Quinta-feira, 1 de outubro de 2015
Morre um policial: de quem é a culpa?
Esta semana foi noticiada a morte do soldado Bruno Rodrigues, que trabalhava em uma Unidade de Polícia Pacificadora (UPP) na zona norte do Rio de Janeiro. Segundo divulgado pela imprensa, Bruno (que estava à paisana) foi identificado como policial e executado por traficantes da região.
Um inquérito foi prontamente instaurado para apurar o caso e já foram presos sete adultos e apreendidos seis menores, por serem suspeitos de participar do crime.
A morte do Policial Militar ganhou repercussão nas redes sociais e voltou à tona o discurso de que “bandido bom é bandido morto”, bem como ressurgiram criticas à atuação dos Defensores dos Direitos Humanos replicando-se o clichê: “Direitos Humanos são para defender bandidos”. Assim, direta e indiretamente atribuiu-se a culpa da morte aos “Direitos Humanos”.
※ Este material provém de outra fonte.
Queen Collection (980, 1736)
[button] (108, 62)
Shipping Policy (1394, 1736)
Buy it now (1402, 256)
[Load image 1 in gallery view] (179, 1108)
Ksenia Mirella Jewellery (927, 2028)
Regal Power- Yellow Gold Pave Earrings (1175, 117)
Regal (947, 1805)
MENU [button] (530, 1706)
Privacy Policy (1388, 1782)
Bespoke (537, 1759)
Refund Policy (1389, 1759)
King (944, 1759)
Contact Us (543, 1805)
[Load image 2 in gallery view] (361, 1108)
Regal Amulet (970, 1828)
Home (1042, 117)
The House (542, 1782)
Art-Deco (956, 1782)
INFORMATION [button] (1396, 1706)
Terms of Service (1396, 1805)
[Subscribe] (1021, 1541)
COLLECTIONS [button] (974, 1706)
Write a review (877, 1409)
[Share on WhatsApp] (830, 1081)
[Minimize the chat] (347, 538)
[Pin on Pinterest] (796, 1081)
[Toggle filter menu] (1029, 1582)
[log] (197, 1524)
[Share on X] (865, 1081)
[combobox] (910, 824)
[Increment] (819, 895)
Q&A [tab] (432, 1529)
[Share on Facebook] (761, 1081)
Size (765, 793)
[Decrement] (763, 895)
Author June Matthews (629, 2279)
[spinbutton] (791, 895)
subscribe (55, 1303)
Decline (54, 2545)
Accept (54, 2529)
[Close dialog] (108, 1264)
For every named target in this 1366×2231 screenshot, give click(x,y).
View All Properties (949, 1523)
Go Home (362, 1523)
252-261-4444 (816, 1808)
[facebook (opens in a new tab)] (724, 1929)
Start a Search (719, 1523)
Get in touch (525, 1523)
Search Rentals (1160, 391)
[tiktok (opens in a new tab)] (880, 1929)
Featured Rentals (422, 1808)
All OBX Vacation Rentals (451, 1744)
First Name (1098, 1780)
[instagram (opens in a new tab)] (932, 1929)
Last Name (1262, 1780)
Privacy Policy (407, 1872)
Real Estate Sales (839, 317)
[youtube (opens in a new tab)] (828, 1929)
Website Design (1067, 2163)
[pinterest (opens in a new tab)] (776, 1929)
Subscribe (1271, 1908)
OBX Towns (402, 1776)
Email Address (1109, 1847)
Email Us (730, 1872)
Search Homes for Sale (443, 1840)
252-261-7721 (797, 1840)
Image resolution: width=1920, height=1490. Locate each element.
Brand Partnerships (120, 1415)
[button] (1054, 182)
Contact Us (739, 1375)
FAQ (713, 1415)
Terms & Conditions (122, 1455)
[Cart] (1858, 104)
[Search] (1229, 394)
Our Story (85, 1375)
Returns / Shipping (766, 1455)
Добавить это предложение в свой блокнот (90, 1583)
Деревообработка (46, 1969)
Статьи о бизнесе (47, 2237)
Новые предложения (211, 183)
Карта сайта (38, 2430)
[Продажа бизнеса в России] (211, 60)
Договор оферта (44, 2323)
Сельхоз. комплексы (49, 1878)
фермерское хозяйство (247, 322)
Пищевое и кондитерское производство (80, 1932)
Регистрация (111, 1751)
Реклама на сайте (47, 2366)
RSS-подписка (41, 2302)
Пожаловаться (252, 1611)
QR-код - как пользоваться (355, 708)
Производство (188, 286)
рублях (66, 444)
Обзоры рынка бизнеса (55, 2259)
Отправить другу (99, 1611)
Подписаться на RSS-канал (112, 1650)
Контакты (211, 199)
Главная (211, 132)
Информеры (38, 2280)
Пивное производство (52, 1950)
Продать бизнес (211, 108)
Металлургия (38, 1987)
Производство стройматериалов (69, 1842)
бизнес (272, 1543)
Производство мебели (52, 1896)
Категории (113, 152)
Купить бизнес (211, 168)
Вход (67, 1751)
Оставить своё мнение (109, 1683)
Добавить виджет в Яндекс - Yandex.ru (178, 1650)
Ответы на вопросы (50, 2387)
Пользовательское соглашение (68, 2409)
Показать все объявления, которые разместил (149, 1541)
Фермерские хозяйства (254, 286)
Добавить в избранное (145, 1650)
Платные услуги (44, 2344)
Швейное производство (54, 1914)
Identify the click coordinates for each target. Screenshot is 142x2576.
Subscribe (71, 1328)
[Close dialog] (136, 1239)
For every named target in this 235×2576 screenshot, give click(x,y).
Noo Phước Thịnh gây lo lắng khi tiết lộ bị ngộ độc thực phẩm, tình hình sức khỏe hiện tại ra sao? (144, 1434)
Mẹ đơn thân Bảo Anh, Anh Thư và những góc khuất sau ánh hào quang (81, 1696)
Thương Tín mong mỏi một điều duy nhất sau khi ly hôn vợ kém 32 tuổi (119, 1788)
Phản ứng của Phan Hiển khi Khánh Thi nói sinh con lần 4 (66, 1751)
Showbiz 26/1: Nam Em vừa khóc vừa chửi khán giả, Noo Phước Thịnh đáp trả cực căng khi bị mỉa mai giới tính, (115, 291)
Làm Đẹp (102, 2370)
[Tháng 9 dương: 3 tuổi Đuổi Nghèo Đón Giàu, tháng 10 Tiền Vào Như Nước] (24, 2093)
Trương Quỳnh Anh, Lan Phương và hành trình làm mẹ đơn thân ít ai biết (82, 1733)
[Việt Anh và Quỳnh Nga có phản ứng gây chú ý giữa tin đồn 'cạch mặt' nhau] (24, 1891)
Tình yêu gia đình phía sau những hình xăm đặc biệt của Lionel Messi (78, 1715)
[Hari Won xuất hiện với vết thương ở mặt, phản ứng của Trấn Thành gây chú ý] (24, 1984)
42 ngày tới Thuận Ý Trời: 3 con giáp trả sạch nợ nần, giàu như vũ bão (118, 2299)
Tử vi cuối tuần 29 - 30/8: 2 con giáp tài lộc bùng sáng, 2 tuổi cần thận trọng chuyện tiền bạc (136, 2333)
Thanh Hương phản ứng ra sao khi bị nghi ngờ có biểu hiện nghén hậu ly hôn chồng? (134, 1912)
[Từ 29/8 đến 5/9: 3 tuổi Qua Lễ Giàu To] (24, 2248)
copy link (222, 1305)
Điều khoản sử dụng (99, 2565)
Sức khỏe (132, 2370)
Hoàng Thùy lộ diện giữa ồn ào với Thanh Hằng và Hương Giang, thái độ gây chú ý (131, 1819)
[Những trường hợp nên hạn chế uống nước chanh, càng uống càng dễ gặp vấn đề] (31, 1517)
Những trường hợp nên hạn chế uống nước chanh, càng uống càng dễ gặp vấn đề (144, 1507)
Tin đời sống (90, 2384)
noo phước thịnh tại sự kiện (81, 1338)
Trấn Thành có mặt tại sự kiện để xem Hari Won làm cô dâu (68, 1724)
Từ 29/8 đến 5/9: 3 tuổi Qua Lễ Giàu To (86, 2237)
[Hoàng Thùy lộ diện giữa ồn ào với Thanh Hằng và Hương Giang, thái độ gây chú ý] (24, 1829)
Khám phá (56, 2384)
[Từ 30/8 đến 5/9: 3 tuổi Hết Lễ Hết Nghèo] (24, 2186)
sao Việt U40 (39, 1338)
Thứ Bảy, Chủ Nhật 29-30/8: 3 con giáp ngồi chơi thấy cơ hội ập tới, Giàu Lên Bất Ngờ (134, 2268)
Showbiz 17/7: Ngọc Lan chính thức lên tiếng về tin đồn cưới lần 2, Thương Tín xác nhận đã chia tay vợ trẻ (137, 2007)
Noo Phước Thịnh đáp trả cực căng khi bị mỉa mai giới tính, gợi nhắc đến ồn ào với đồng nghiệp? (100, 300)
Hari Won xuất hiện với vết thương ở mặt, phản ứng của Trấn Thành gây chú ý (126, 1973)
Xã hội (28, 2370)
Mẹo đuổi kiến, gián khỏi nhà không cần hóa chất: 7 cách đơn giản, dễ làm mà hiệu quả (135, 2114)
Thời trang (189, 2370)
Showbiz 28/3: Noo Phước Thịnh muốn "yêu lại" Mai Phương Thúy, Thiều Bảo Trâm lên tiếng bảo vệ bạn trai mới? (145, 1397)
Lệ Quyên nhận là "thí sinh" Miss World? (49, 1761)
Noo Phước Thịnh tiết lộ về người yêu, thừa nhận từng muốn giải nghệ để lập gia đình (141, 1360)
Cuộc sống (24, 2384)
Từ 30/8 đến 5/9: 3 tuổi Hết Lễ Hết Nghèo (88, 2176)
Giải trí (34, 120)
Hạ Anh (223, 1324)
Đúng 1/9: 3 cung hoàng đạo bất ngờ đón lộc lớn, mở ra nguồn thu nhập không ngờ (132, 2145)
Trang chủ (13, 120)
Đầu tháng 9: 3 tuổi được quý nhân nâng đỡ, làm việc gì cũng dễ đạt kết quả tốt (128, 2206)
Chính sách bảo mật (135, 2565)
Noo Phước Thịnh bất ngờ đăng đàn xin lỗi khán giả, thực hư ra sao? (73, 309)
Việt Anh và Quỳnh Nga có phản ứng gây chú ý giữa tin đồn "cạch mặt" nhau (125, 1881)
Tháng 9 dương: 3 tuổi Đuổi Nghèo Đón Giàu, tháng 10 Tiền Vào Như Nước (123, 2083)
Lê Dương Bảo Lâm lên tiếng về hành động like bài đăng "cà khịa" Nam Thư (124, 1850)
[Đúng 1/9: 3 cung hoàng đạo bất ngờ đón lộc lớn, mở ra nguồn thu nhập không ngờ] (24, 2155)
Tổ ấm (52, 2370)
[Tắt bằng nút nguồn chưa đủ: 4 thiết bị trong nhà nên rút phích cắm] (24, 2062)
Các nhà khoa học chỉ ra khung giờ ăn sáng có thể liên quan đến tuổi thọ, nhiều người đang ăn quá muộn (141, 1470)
Colocamos os Direitos Humanos no banco dos réus. E como causídicos, passamos a apresentar a tese defensiva:
Caros leitores, a expressão "bandido bom é bandido morto" é decorrente do discurso de tolerância à guerra contra o crime, o que significa dizer que esta ideia, bastante cultuada, contribui significativamente para a morte de muitos agentes das forças de segurança. É preciso, portanto, ter muito cuidado para não incentivarmos e perpetuarmos um discurso de ódio e intolerância, legitimando a violência. Precisamos saber de onde falamos e reconhecer nosso lugar de fala.
Quando se fala na condição de vítima de um crime (ou nos colocamos no lugar da vítima) podemos expressar raiva, emoção, desejo de vingança e até desejar a morte do “bandido”, o Estado não. O Estado (representado por seus agentes) deve se pautar pela legalidade.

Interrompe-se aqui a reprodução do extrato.